Since Saied’s power grab, authorities have imposed dozens of arbitrary travel bans without judicial oversight, restricting people’s freedom of movement. In June and July, former parliamentarians Saida Ounissi and Jamila Ksiksi were prevented from leaving Tunisia.

Women’s Rights

President Saied has done little to advance women’s rights. While his 2021 appointment of a female prime minister, Najla Bouden, is a first in North Africa, Saied has granted her little to no political autonomy.

Tunisian law continues to discriminate against women in inheritance rights. In 2018, former President Beji Caid Essebsi introduced a bill to parliament to set equality in inheritance rights as the default, but it was never adopted. President Saied has expressed his firm opposition to the reform of inheritance laws.

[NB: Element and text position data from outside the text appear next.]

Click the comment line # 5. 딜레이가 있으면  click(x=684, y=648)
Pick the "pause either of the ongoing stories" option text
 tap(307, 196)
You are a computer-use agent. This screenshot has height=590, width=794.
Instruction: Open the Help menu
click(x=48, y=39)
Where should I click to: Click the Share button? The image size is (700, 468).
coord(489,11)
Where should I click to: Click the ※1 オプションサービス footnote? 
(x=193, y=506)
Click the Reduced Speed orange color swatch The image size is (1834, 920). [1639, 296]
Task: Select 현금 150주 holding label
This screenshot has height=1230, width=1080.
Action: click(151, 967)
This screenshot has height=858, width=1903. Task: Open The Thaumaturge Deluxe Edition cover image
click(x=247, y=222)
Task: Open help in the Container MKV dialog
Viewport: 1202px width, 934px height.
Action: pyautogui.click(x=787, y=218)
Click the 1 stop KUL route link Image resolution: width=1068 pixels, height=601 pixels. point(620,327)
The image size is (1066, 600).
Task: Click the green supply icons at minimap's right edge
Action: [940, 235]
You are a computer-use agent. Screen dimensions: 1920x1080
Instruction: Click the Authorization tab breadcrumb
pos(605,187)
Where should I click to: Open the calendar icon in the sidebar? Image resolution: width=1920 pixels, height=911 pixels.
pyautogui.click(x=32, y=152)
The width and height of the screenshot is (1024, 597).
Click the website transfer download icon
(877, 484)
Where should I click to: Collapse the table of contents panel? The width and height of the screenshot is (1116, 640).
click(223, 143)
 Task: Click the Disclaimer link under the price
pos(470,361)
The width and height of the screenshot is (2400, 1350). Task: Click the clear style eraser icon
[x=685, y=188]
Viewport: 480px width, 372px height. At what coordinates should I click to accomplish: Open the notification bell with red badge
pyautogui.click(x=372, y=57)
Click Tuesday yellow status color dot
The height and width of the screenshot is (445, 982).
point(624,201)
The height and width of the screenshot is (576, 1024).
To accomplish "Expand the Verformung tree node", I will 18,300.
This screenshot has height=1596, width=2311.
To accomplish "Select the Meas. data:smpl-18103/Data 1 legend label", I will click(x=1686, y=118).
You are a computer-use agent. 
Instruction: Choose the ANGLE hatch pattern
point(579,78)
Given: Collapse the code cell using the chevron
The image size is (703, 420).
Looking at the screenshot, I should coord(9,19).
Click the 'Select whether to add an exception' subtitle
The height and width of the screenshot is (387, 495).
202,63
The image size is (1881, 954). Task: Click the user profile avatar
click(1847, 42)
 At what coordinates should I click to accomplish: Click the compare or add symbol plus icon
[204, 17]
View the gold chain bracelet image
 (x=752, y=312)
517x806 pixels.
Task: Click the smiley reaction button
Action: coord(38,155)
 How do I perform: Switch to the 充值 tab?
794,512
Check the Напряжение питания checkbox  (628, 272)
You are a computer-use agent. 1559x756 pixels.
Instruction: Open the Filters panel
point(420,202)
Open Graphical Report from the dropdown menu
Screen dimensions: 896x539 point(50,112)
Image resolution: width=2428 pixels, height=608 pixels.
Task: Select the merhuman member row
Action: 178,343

Tunisia lacks a policy that protects pregnant girls’ right to education, leading to irregular enforcement of their education rights when school officials impose arbitrary restrictions.

Despite the 2017 violence against women law, which set out new support services, prevention, and protection mechanisms for survivors, there are numerous shortcomings in the law’s implementation, particularly in the way the police and judiciary address complaints of domestic violence. The insufficiency of state funding for the law’s implementation is a critical gap, as well as the lack of shelters for women who have nowhere to turn.

President Saied’s dissolution of parliament has precluded the body from debating or adopting any legislation that could secure or expand women’s rights.

Retaining some of the 2014 constitution’s provisions, the 2022 constitution stipulates women and men are “equal in rights and duties and are equal before the law without any discrimination,” and commits the state to take measures to eliminate violence against women. However, the 2022 constitution introduced a new provision stipulating “Tunisia is part of the Islamic Umma [community/nation]” and making the realization of the purposes of Islam a responsibility of the state (article 5). Such provisions could be used to justify curbs on rights, notably women’s, based on religious precepts’ interpretations, as other states in the region have also done.

Sexual Orientation and Gender Identity

Article 230 of the penal code punishes consensual same-sex conduct between both men and women with up to three years in prison.

State actors in Tunisia have undermined lesbian, gay, bisexual, and transgender (LGBT) people’s right to privacy with digital targeting, namely online harassment and “outing,” and monitoring social media. Authorities sometimes rely on illegitimately-obtained digital evidence in prosecutions. Human Rights Watch documented cases where government digital targeting has resulted in crackdowns on LGBT organizing, as well as arbitrary arrests. As a result of online harassment, LGBT people reported being forced to change their residence and phone numbers, delete their social media accounts, flee the country for risk of persecution, and suffer severe mental health consequences.


2/3/2022: This chapter has been updated to reflect the correct date that the administrative court of Tunis suspended the president's decree to give himself the authority to summarily dismiss magistrates.